WHAT IS EXPECTED:
Print all entries precisely as they are written.

DATA IN THIS EXERCISE:
___
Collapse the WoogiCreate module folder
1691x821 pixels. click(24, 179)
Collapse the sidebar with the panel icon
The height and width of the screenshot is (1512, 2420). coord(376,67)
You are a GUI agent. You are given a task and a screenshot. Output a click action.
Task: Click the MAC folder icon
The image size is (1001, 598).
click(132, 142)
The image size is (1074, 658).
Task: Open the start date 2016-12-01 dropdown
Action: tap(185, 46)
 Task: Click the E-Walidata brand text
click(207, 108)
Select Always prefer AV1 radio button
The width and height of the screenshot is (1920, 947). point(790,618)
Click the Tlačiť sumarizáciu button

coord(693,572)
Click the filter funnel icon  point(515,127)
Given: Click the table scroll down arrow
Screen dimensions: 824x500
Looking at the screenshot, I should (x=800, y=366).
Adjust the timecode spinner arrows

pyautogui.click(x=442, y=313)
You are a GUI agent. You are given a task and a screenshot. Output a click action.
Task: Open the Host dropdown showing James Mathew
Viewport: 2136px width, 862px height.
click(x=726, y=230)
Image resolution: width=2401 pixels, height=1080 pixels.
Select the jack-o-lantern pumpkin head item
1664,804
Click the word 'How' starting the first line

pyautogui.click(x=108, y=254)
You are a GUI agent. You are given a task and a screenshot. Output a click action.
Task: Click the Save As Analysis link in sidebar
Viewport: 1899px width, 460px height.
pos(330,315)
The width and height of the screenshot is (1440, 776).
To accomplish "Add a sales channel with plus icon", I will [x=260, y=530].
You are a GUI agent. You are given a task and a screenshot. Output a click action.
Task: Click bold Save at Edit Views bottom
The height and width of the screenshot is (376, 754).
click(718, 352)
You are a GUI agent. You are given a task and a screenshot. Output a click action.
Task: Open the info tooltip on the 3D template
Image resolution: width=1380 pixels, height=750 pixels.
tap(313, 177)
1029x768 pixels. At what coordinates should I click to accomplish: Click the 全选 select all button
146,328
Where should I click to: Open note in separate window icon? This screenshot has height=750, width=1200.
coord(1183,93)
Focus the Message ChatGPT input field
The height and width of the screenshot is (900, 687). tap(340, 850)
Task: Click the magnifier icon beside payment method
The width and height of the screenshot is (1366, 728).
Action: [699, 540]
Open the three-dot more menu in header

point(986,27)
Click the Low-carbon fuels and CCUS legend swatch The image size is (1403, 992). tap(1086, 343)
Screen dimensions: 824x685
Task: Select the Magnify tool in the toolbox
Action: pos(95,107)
___
EXERCISE ANSWER:
Collapse the WoogiCreate module folder
1691x821 pixels. click(24, 179)
Collapse the sidebar with the panel icon
The height and width of the screenshot is (1512, 2420). coord(376,67)
You are a GUI agent. You are given a task and a screenshot. Output a click action.
Task: Click the MAC folder icon
The image size is (1001, 598).
click(132, 142)
The image size is (1074, 658).
Task: Open the start date 2016-12-01 dropdown
Action: tap(185, 46)
 Task: Click the E-Walidata brand text
click(207, 108)
Select Always prefer AV1 radio button
The width and height of the screenshot is (1920, 947). point(790,618)
Click the Tlačiť sumarizáciu button

coord(693,572)
Click the filter funnel icon  point(515,127)
Given: Click the table scroll down arrow
Screen dimensions: 824x500
Looking at the screenshot, I should (x=800, y=366).
Adjust the timecode spinner arrows

pyautogui.click(x=442, y=313)
You are a GUI agent. You are given a task and a screenshot. Output a click action.
Task: Open the Host dropdown showing James Mathew
Viewport: 2136px width, 862px height.
click(x=726, y=230)
Image resolution: width=2401 pixels, height=1080 pixels.
Select the jack-o-lantern pumpkin head item
1664,804
Click the word 'How' starting the first line

pyautogui.click(x=108, y=254)
You are a GUI agent. You are given a task and a screenshot. Output a click action.
Task: Click the Save As Analysis link in sidebar
Viewport: 1899px width, 460px height.
pos(330,315)
The width and height of the screenshot is (1440, 776).
To accomplish "Add a sales channel with plus icon", I will [x=260, y=530].
You are a GUI agent. You are given a task and a screenshot. Output a click action.
Task: Click bold Save at Edit Views bottom
The height and width of the screenshot is (376, 754).
click(718, 352)
You are a GUI agent. You are given a task and a screenshot. Output a click action.
Task: Open the info tooltip on the 3D template
Image resolution: width=1380 pixels, height=750 pixels.
tap(313, 177)
1029x768 pixels. At what coordinates should I click to accomplish: Click the 全选 select all button
146,328
Where should I click to: Open note in separate window icon? This screenshot has height=750, width=1200.
coord(1183,93)
Focus the Message ChatGPT input field
The height and width of the screenshot is (900, 687). tap(340, 850)
Task: Click the magnifier icon beside payment method
The width and height of the screenshot is (1366, 728).
Action: [699, 540]
Open the three-dot more menu in header

point(986,27)
Click the Low-carbon fuels and CCUS legend swatch The image size is (1403, 992). tap(1086, 343)
Screen dimensions: 824x685
Task: Select the Magnify tool in the toolbox
Action: pos(95,107)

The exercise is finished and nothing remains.